Sources alimentaires & suivi biologique
La L-Carnitine est présente quasi-exclusivement dans les aliments d'origine animale. Selon le NIH Office of Dietary Supplements, un régime omnivore apporte environ 24 à 145 mg/j de carnitine alimentaire, contre environ 1 mg/j pour un régime végétalien strict. La synthèse endogène (~14–15 mg/j chez l'adulte, à partir de lysine + méthionine + vitamines B6, C, niacine, fer) compense en grande partie cet écart chez un individu sain, sans qu'un déficit plasmatique cliniquement significatif soit systématique.

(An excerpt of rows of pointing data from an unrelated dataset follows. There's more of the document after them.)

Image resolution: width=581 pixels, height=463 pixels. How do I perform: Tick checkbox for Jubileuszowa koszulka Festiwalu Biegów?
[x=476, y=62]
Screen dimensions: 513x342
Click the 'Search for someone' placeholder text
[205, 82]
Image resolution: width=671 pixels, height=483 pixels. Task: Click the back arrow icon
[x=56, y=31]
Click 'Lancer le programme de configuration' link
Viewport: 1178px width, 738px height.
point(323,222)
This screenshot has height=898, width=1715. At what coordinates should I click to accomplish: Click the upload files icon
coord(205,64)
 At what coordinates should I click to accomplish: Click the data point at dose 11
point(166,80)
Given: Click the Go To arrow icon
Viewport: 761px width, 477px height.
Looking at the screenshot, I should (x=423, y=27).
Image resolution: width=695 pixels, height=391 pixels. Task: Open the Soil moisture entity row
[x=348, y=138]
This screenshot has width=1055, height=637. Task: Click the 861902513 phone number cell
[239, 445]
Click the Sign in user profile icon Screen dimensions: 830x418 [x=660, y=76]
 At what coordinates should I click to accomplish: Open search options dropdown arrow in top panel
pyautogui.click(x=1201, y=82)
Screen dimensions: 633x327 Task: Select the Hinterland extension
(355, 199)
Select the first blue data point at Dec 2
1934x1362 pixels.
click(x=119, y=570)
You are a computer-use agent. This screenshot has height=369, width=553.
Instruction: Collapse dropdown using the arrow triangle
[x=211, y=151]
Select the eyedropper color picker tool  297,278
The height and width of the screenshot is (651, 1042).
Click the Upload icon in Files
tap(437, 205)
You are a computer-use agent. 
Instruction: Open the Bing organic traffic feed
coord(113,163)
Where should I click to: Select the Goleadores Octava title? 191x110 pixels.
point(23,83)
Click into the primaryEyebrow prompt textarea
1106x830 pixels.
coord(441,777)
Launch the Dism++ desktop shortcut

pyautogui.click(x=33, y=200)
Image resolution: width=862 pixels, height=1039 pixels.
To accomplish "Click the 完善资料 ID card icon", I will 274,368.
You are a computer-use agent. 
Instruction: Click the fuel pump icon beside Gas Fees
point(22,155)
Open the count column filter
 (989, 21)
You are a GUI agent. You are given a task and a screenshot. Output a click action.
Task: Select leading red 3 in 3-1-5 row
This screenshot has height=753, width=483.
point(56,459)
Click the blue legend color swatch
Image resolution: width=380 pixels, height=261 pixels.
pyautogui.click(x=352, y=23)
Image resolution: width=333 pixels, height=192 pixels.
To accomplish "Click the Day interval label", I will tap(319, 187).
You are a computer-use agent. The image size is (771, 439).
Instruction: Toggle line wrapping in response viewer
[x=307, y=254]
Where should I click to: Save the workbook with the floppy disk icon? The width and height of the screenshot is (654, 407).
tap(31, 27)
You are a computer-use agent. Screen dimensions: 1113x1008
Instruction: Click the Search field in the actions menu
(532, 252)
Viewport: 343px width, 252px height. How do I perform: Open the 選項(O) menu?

| Aliment | Teneur (mg/100 g) | Forme principale |
|---|---|---|
| Bœuf (rouge, cuit) | 50–145 | L-Carnitine libre |
| Agneau | 70–90 (valeur indicative) | L-Carnitine libre |
| Porc | 25–35 (valeur indicative) | L-Carnitine libre |
| Poulet (blanc, cuit) | 2–5 | L-Carnitine — teneur nettement inférieure au bœuf |
| Poisson blanc (cabillaud, cuit) | 3–6 | L-Carnitine libre |
| Lait entier (100 mL) | 3–4 | L-Carnitine libre |
| Fromage (100 g) | 1–4 | L-Carnitine libre |
| Œuf entier | < 1 | Traces |
| Sources végétales (légumineuses) | < 1 | Traces |
Sources : NIH Office of Dietary Supplements, Carnitine — Fact Sheet for Health Professionals (bœuf, poulet, poisson, lait, fromage, valeurs converties depuis des portions de 85 g/240 mL/57 g). Agneau et porc : valeurs indicatives d'usage courant, non issues d'une source unique vérifiée.
Apport alimentaire très réduit (≈1 mg/j en régime végétalien strict, selon NIH ODS). Synthèse endogène compensatoire (~14–15 mg/j) si les précurseurs (lysine, méthionine, fer, vitamines B6/C/niacine) sont couverts. Un dosage sérique de carnitine totale et libre peut être utile chez les personnes fatiguées ou présentant des manifestations évoquant un déficit fonctionnel, avant d'envisager une supplémentation systématique.
Suivi biologique
| Paramètre | Valeur normale indicative | Pertinence clinique |
|---|---|---|
| Carnitine totale plasmatique | Seuil de déficit : ≤ 30 µmol/L (NIH ODS) | Dépistage déficit primaire/secondaire |
| Carnitine libre (C0) | Seuil de déficit : ≤ 20 µmol/L (NIH ODS) | Fraction fonctionnellement disponible |
| Acylcarnitines (C2–C18) | Variables selon fraction | Profil métabolomique mitochondrial |
| Rapport acylcarnitine/carnitine libre | < 0,4 | Ratio > 0,4 = surcharge en acylcarnitines |
NB : les valeurs indiquées sont des seuils de déficit (NIH Office of Dietary Supplements), pas des « normes » de laboratoire — les intervalles de référence varient selon les laboratoires. Le dosage plasmatique n'est pas remboursé en routine en France. Il est accessible via laboratoires spécialisés (métabolomique, maladies métaboliques héréditaires). Prescription habituelle chez l'adulte : carnitine totale + libre + profil acylcarnitines.